Accordingly, to test against a pure red-noise null-hypothesis, we choose Chi-Squared as a significance test in the Test Options panel, leaving the Include EOFS field blank, as in Fig.12. After clicking the Compute and Plot buttons, the following graphics window will open:

Figure 14: Chi-Squared test for 'soi'.


Both parts of Fig.14 have variance plotted against the dominant frequencies of 'basis' EOFs on x-axis, and describe projection of data and null-hypothesis (NH) surrogates onto 'basis' EOFs (see above). The dominant frequencies of EOFs are calculated with a 0.001/dt resolution in the Nyquist interval from 0 to 0.5/dt.
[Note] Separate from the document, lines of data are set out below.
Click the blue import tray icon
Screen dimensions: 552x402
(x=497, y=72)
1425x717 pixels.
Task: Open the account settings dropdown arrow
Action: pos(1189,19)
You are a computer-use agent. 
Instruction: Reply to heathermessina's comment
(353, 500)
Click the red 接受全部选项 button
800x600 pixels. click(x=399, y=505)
The error bars represent 95% of variance (with settings of Confidence levels such as in Fig. 12) we expect to find in the state-space direction defined by a particular EOF from the 'basis', when analysing a segment of 'NH' noise. Using 'Include EOFS' option we can construct a composite 'NH' as described above, but it is a pure red-noise here. For the upper graph the 'basis' consists of the EOFs of the 'data' covariance matrix, and the projection of data gives us SSA eigenvalues plotted as dots.

For the lower graph, 'basis' EOFs are computed from the expected covariance matrix of the 'NH'. Projection of data does not give SSA eigenvalues here, but the interpretation of the graph is the same. Note how the EOFs of the pure noise NH are almost regularly spaced. According to Allen and Smith ('96) the NH basis avoids artificial varaiance-compression inherited in SSA and therefore it has a lower probability of false-positive results, i.e. identifying the noise components as significant.
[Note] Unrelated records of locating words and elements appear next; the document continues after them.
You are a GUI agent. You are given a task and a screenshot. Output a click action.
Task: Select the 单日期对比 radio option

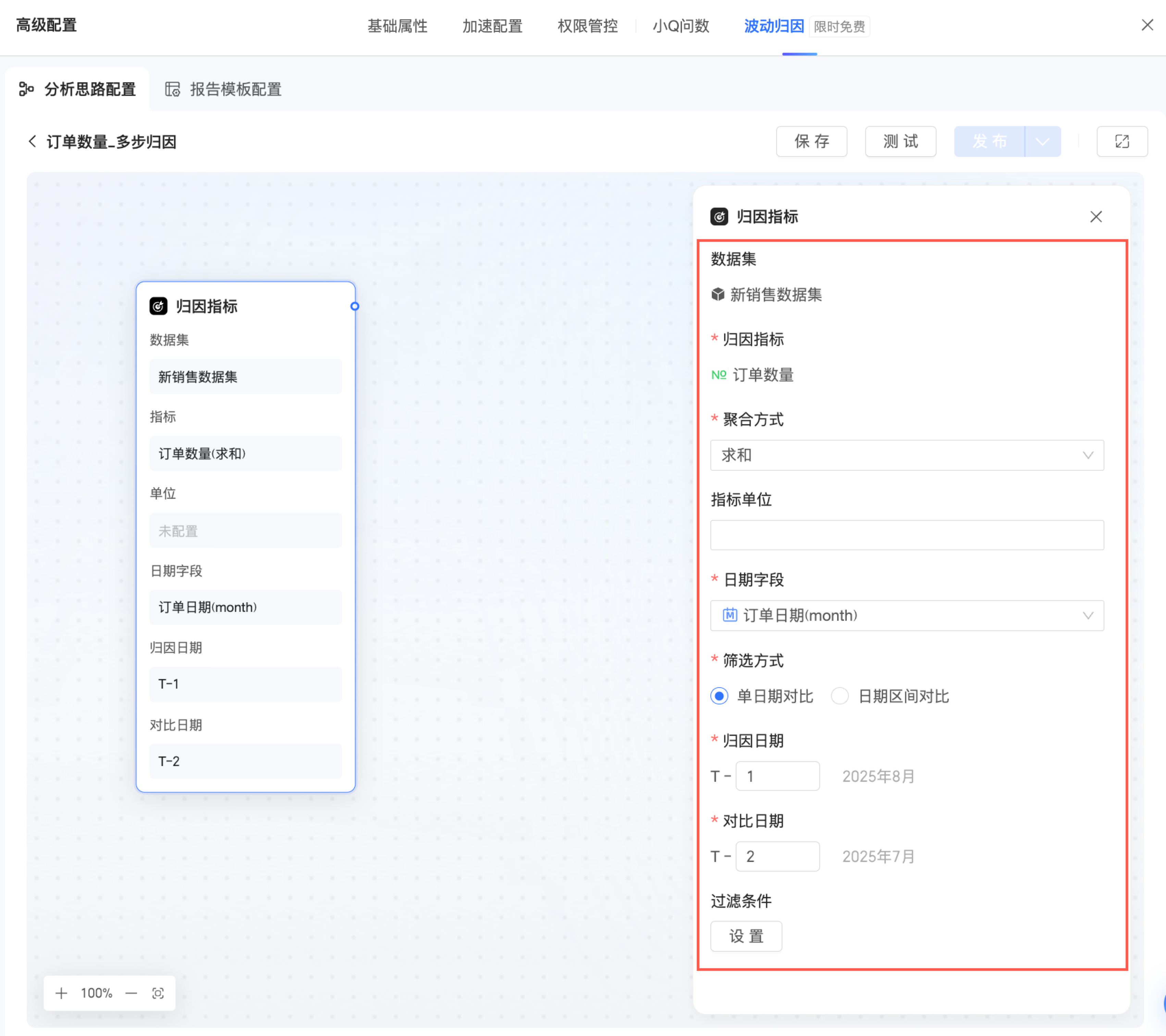click(x=719, y=696)
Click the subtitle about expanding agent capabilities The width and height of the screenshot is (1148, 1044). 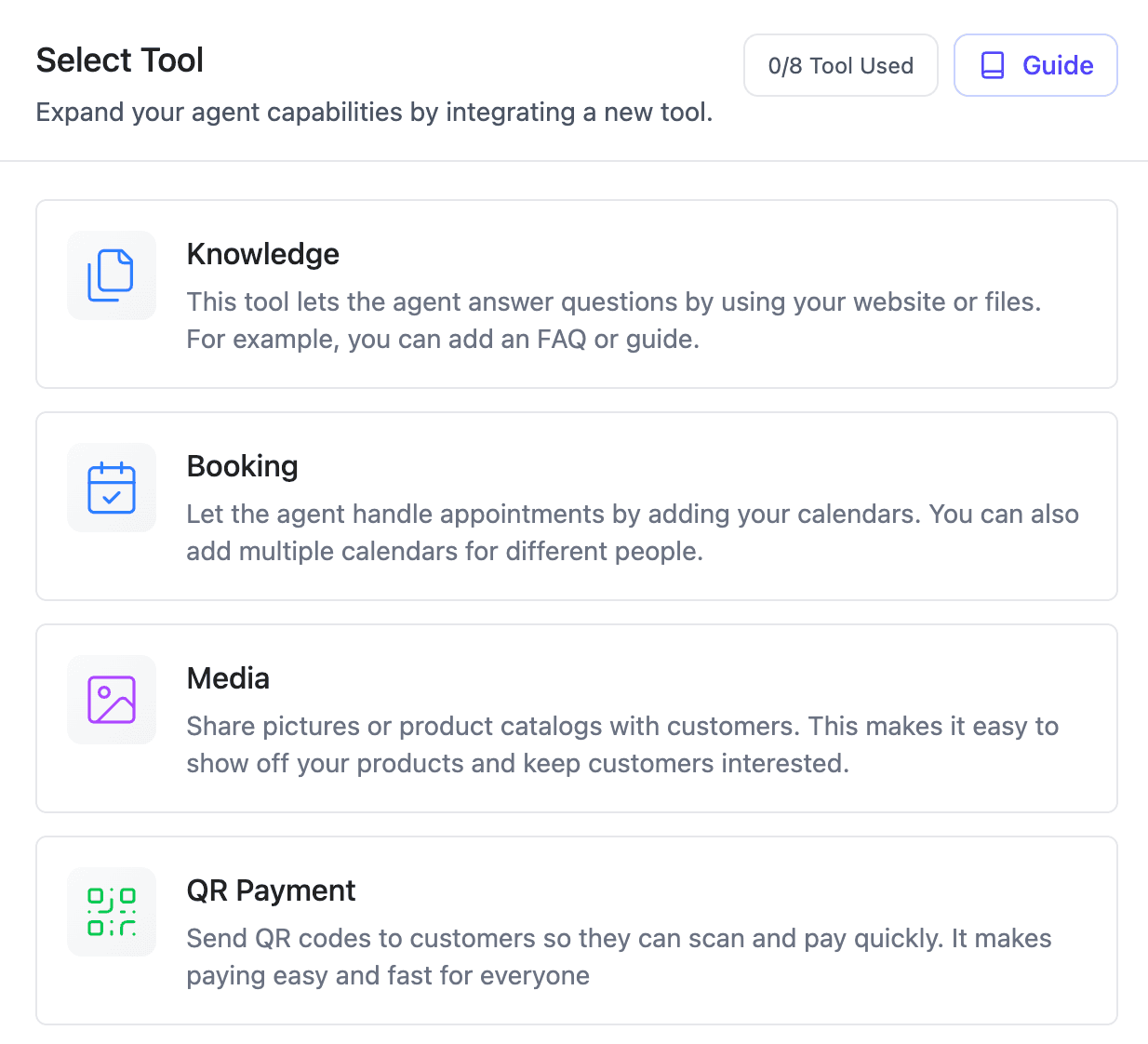374,113
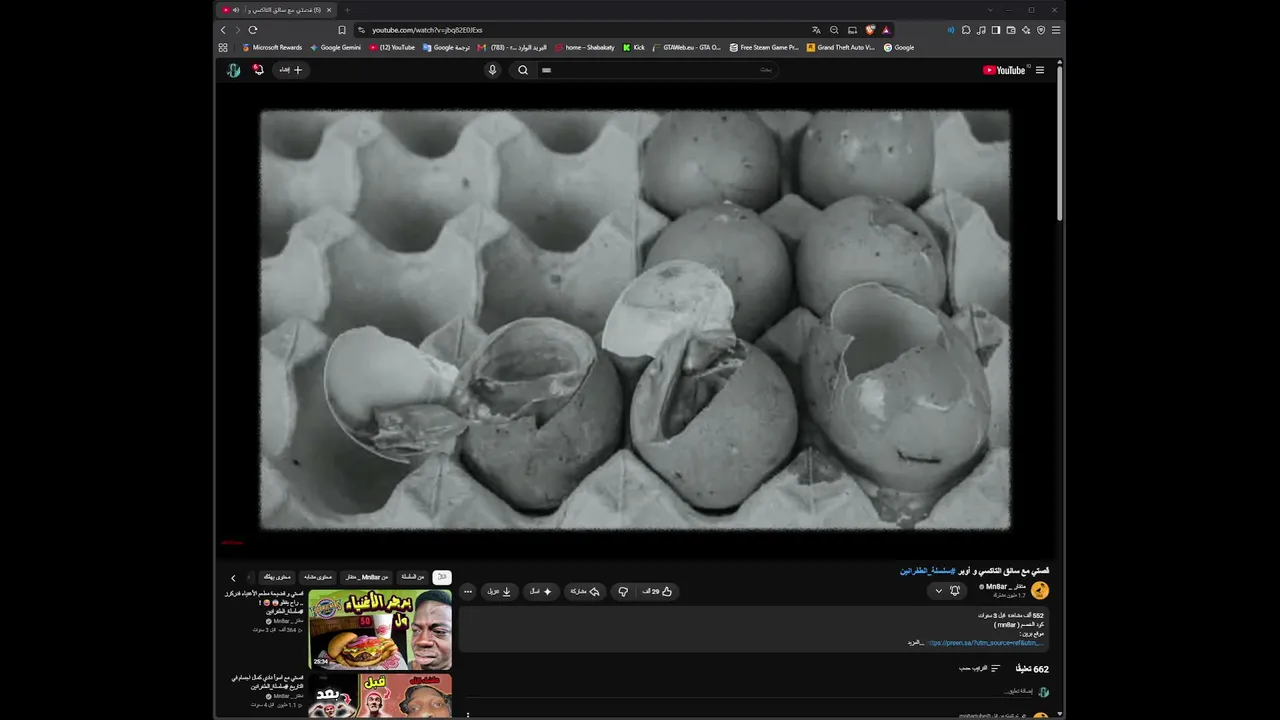Screen dimensions: 1280x720
Task: Click the Brave Shields lion icon
Action: pos(870,30)
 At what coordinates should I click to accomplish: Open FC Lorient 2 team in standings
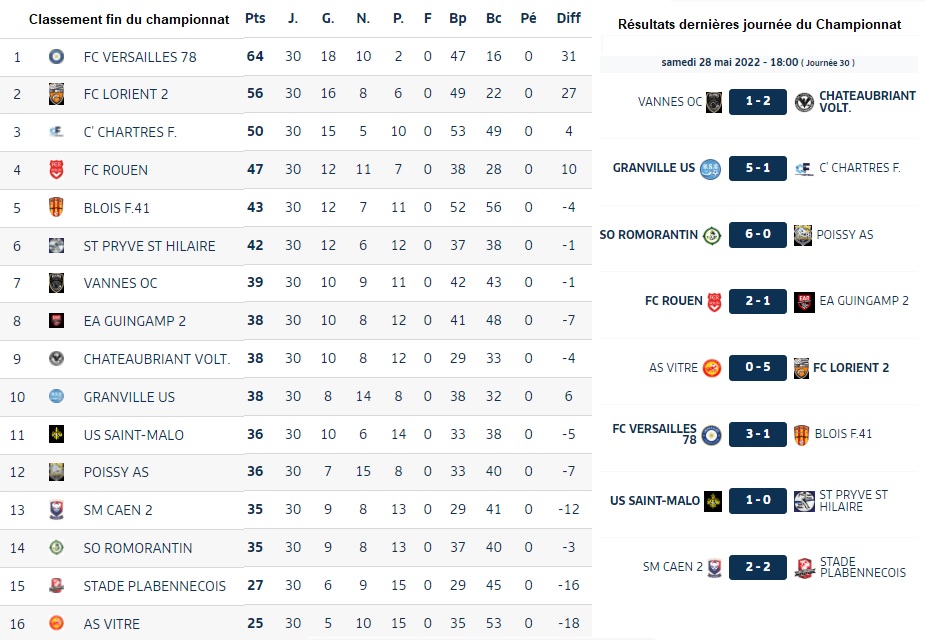126,95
For the Data Eofs basis we observe that eigenvalues corresponding to EOFS 1-2 and 3-4 appear almost superimposed on each other at frequencies equal to ~ 0.02 and 0.034 cycle/month, and lie outside the null-hypothesis error bars. Thus they are relatively unlikely ( at the 95% level, with settings of Confidence levels such as in Fig. 12.) to be merely due to selected null-hypothesis process, and represent two signficant oscilattions. The NH basis (lower graph) confirms the significance of these pairs, and we conclude that they correspond to the QB and QQ components of El Niño. The results of the Chi-squared test should always be checked using the Monte Carlo approach, which is also essential with more complex noise models.  We leave it as an exersise to the reader to check that similar results are obtained for our SOI time series with the Monte Carlo SSA test.
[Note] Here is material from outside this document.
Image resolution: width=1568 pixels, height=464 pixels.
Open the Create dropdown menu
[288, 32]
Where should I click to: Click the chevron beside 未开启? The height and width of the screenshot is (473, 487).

The T-EOFs, T-PCs and variances can be plotted using the Plot Options pull-down menu: 

Figure 15: SSA Plot Options.

The Reconstruction pull-down menu on the main SSA panel allows the reconstruction of the original timeseries from selected SSA components, specified as a space-delimited set of integers: 

Figure 16: SSA Reconstruction Window.


Selecting the identified 'significant' components 1-4, and After hitting the Compute and Plot buttons, a following graphics window will open:

Figure 17: SSA Reconstruction.


Here the reconstructed signal is plotted against original timeseries, with a mean average removed. If this SSA-filtered RC series ('ssarcvec' vector) is now analyzed by MEM or MTM, the frequency spectrum of the RCs is much simpler than that of the complete time series, since most of the "noise" has been removed (Penland et al. 1991, Keppenne and Ghil 1992). The
MEM Spectrum of SOI RCs series is plotted in Fig. 3c.
We leave as an excersise for the user to repeat SSA analysis with 11 SSA Components, and try to identify pair 10-11 with the oscillatory signal. Hint: this is related to the peak in MTM Spectrum at f~0.18 cycles/month.